Big News: Companies with women on their board of directors outperform those companies that have all-male boards, according to a 2012 study of more than 2000 companies worldwide by Credit Suisse. This is not big news to the handful of women who comprise 16.6% of Fortune 500 board seats. They are very clear about the value they bring to the table and assert it clearly in The Board Game: How Smart Women Become Corporate Directors by Betsy Berkhemer, available on Amazon.com. So why has that percentage been stuck for the last five years?
Fifty-eight outstanding women directors are speaking out and sharing their varied experience to encourage other women to join them. The Board Game is the blueprint.

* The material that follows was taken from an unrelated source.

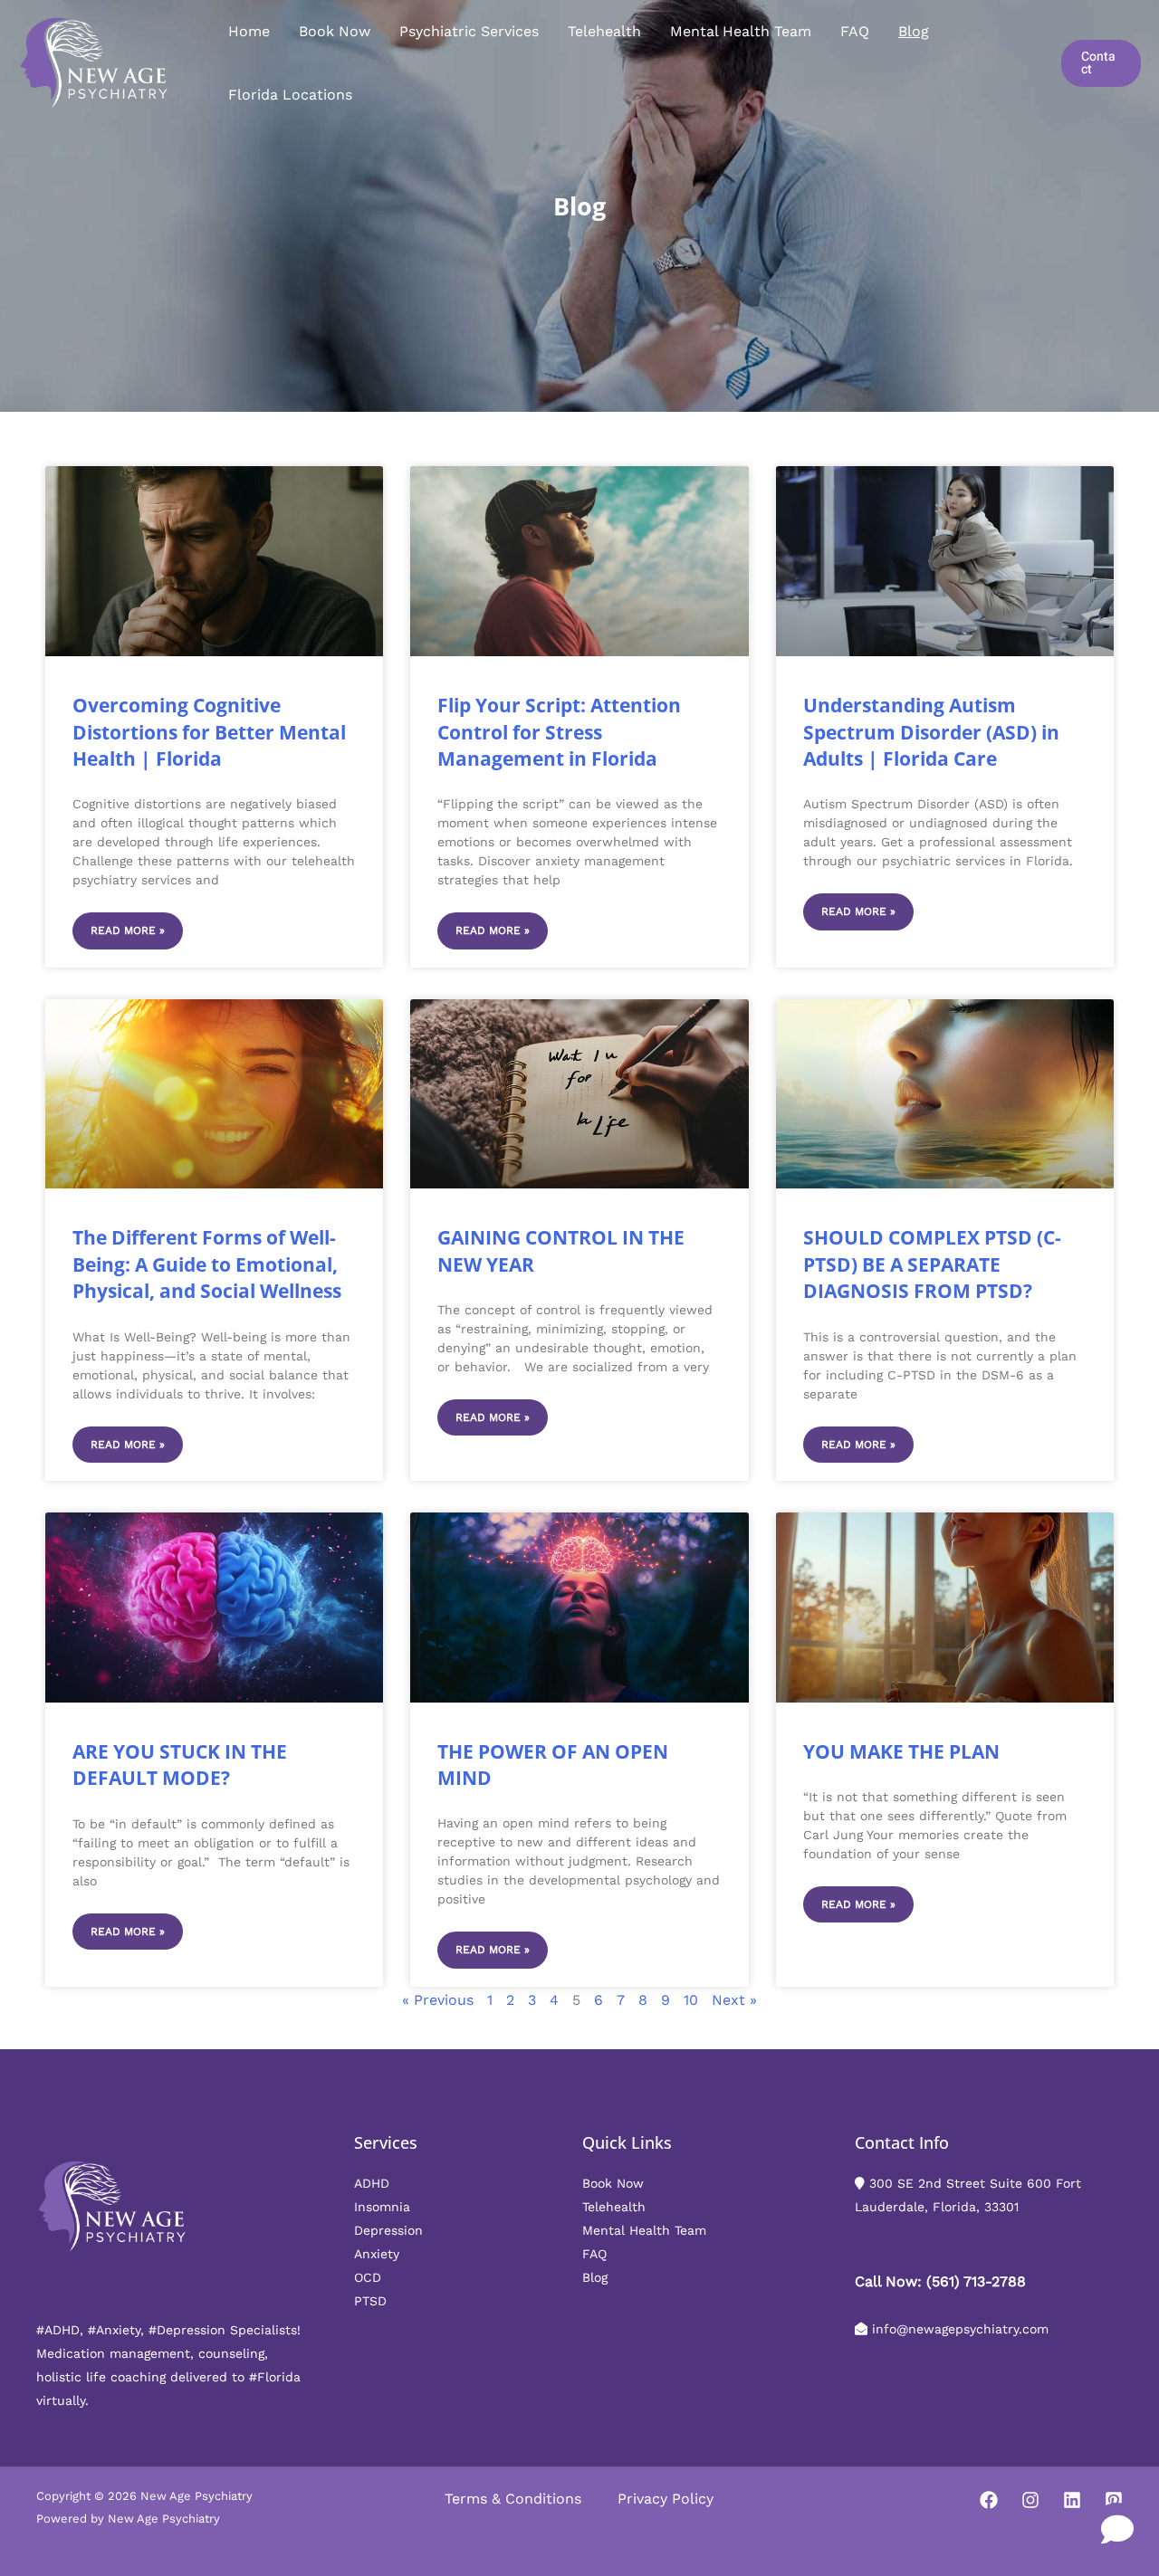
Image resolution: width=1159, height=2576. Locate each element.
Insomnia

There has never been a better time for women to fix their sights on what the Harvard Business Review calls "the pinnacle of career success" in its June issue. The business case is clear. Many male CEOs and institutional investors groups have joined with professional women's organizations to advocate for change. Mandated quotas for women on boards in Europe have "sensitized most boards to fairness argument for 'diversity,'" according to HBR. And U.S. legislation and regulations require more transparency and financial expertise on public company boards.

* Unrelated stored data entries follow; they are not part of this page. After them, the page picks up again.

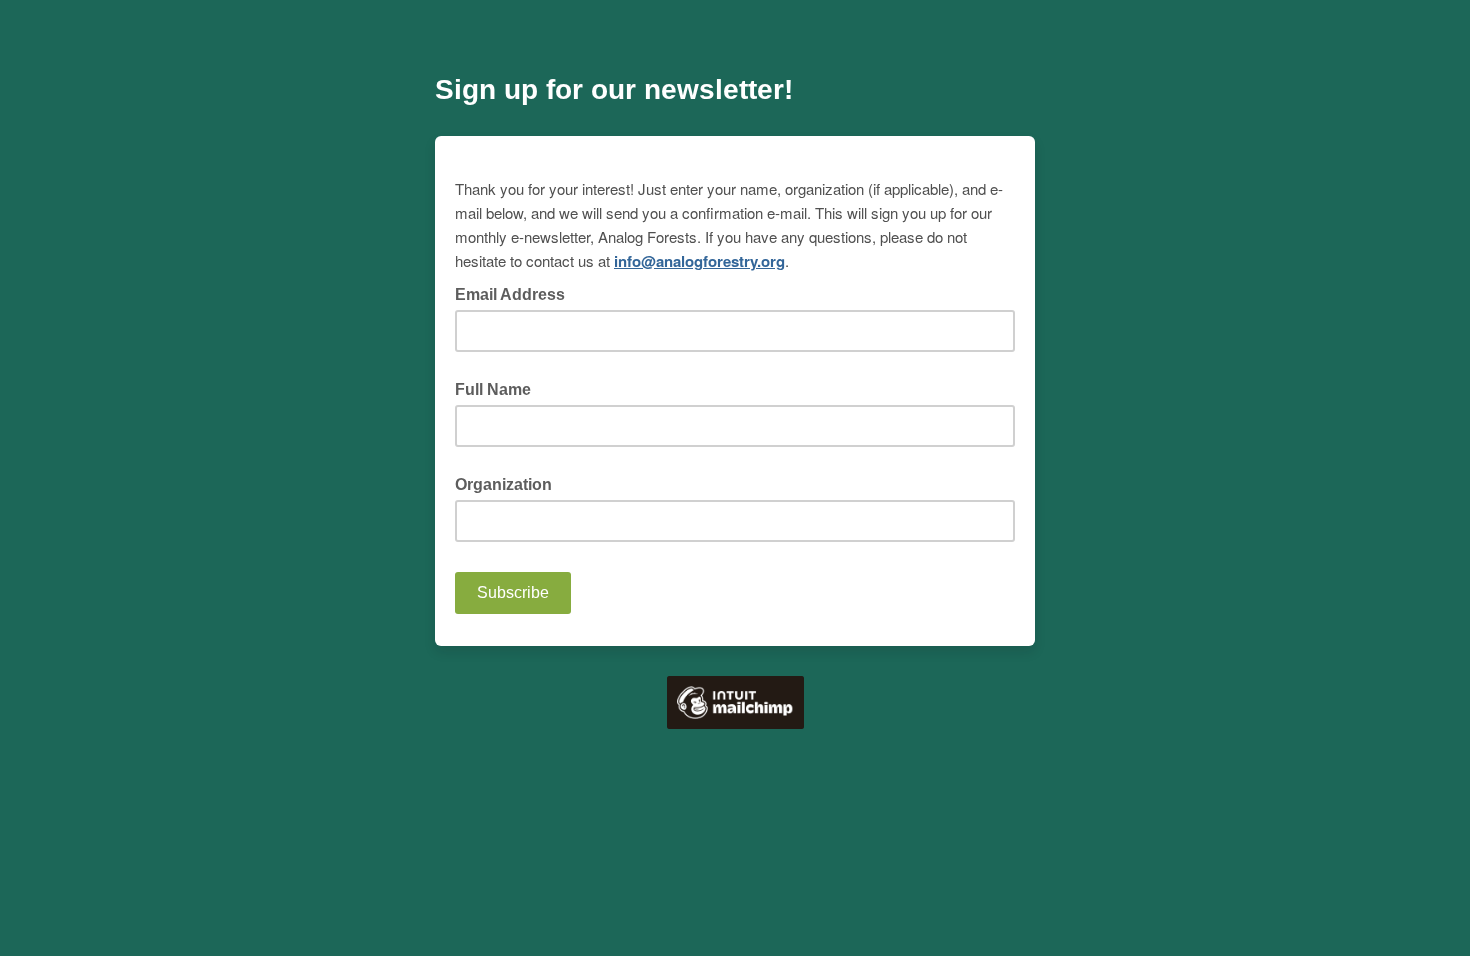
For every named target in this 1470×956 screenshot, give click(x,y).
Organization (503, 484)
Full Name (493, 389)
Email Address (516, 293)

The HBR research shines a light on the Credit Suisse findings, with 27% of women directors interviewed saying they "want to lead or continue leading a company", while only 19% of their male counterparts expressed this desire. This factor alone speaks to the women's disproportionate energy and forward momentum that drive outstanding performance. It may also account for the characterization of all-male boards as " pale, male and stale".
Millions of stockholders are women and have the power to question board composition. If they all voted "no" on slates of corporate directors that don't include women, together they'd exert awesome power to propel change.